Abandono de incapaz em questão no Brasil
Enviada em 24/07/2022
A Constituição Federal de 1988 prevê em seu artigo 5°, o direito ao bem-estar como inerente a todo cidadão brasileiro. Conquanto, tal prerrogativa não tem se reverberado com ênfase na prática quando se observa o abandono de incapaz no cenário brasileiro, nesse prisma, destacam-se dois aspectos importantes: a ausência de conscientização familiar e a ineficiente fiscalização estatal.

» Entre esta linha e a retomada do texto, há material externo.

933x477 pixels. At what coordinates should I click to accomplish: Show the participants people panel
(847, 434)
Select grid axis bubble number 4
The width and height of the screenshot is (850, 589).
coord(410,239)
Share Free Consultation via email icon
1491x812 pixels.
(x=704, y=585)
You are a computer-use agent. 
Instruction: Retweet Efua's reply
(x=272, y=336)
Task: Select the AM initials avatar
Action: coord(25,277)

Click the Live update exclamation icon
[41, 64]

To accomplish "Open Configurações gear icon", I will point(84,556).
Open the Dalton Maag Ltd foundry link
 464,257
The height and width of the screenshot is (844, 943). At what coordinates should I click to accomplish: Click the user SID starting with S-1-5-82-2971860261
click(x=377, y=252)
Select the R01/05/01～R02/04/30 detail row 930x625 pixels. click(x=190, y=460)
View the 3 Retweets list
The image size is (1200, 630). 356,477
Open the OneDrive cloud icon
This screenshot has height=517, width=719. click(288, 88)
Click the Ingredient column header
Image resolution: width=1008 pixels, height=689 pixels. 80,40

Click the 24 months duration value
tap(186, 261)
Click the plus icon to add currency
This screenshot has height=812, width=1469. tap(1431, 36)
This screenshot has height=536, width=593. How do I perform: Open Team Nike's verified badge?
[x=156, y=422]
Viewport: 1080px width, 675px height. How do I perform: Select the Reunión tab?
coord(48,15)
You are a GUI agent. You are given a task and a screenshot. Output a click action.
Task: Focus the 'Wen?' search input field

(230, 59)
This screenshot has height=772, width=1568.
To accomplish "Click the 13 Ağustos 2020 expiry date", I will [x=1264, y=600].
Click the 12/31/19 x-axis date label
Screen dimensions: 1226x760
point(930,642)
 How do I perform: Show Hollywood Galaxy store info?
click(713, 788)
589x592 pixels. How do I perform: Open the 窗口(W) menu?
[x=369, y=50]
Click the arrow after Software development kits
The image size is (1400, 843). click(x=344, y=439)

Em primeira análise, evidencia-se a ausência de conscientização familiar partindo da negligência por parte dos parentes das vítimas. Sob essa ótica, uma pesquisa feita pela revista Jusbrasil aponta que 80% dos casos de abandono são feitos dentro do ambiente familiar, na maioria por pais que deixam suas crianças sozinhas em casa quando saem de noite ou de dia. Dessa forma, nota-se a falta de responsabilidade sobre quem possui a guarda do incapaz, trazendo por muitas vezes casos graves de lesões vindas de acidentes domésticos sem supervisão.
Além disso, é notória a ausência de medidas governamentais mais sérias para combater os casos de abandono de incapaz no Brasil. Desse modo, o Estado falha em punir com os negligentes, o que acaba por perpetuar tais episódios. Essa conjuntura, segundo as ideias do filósofo contratualista Jhon Locke, configura-se como uma violação do “contrato social”, já que o Estado não cumpre sua função de garantir que os cidadãos desfrutem de direitos indispensáveis, como a segurança e o bem-estar, o que infelizmente se torna evidente em nosso país.
Depreende-se, portanto, a adoção de medidas que venham a amenizar os casos de abandono de incapaz. Dessa maneira cabe ao Estado, buscar punir com mais seriedade os infratores, por meio de projetos de lei e vigilância de denúncias de abandono, a fim de que assim venham a diminuir tais crimes. Somente assim, se consolidará uma sociedade mais justa, onde o Estado desempenha corretamente seu “contrato social”, tal como afirma Jhon Locke.